SELECTED PASSAGE:
Note that there are $C$ context words $x_1, x_2, \ldots, x_C$. Each one has a distinct dense representation - for example $h_1=Wx_1$. Under the CBOW model, we combine all the dense representations into a single vector of length $N$ by addition or averaging (for a constant context size $C$ these are equivalent up to a scaling constant which should get absorbed into $W'$ during training). This means we can write the combined representation of the context as $h=\sum_j W x_j$ where $j$ iterates over the context words.
The overall goal of the CBOW model is to use this representation $h$ to predict the target word. This can be seen as a multi-class classification problem. The simplest way to classify the representation $h$ into one of the possible classes (words in the vocabulary) is to apply a fully connected layer to $h$ to obtain logits for each class, then convert those logits to a multinomial probability distribution over the classes by applying a softmax activation function and training using a categorical cross entropy loss between the softmax activations and the true label (the one-hot vector corresponding to the real target word). In the image above, the weight matrix for this fully connected layer is $W'$, and the resulting logits are $y$. This means we can write
$$y = W'h = W' \sum_j W x_j$$where $y$ is the vector of logits and $j$ iterates over the context words.

RECORDS SHOWN:
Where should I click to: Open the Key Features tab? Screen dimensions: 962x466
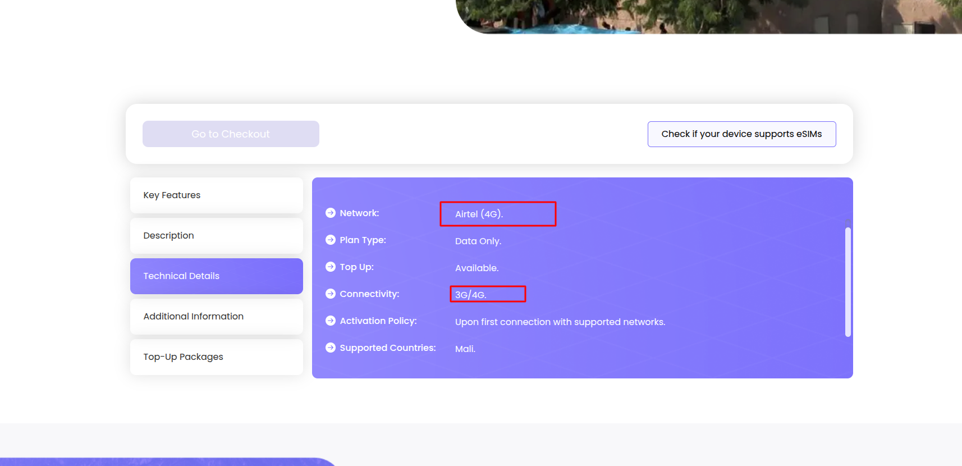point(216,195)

* * *

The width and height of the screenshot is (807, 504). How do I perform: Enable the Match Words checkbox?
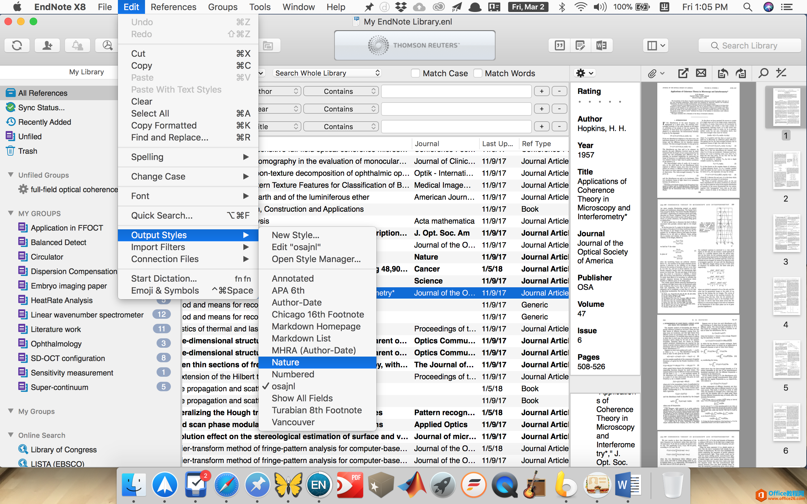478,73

WHAT TO DO:
Reproduce the CBOW passage in full, word for word. Only the CBOW passage applies here; the items play no part.

SOLUTION TO THIS EXERCISE:
Note that there are $C$ context words $x_1, x_2, \ldots, x_C$. Each one has a distinct dense representation - for example $h_1=Wx_1$. Under the CBOW model, we combine all the dense representations into a single vector of length $N$ by addition or averaging (for a constant context size $C$ these are equivalent up to a scaling constant which should get absorbed into $W'$ during training). This means we can write the combined representation of the context as $h=\sum_j W x_j$ where $j$ iterates over the context words.
The overall goal of the CBOW model is to use this representation $h$ to predict the target word. This can be seen as a multi-class classification problem. The simplest way to classify the representation $h$ into one of the possible classes (words in the vocabulary) is to apply a fully connected layer to $h$ to obtain logits for each class, then convert those logits to a multinomial probability distribution over the classes by applying a softmax activation function and training using a categorical cross entropy loss between the softmax activations and the true label (the one-hot vector corresponding to the real target word). In the image above, the weight matrix for this fully connected layer is $W'$, and the resulting logits are $y$. This means we can write
$$y = W'h = W' \sum_j W x_j$$where $y$ is the vector of logits and $j$ iterates over the context words.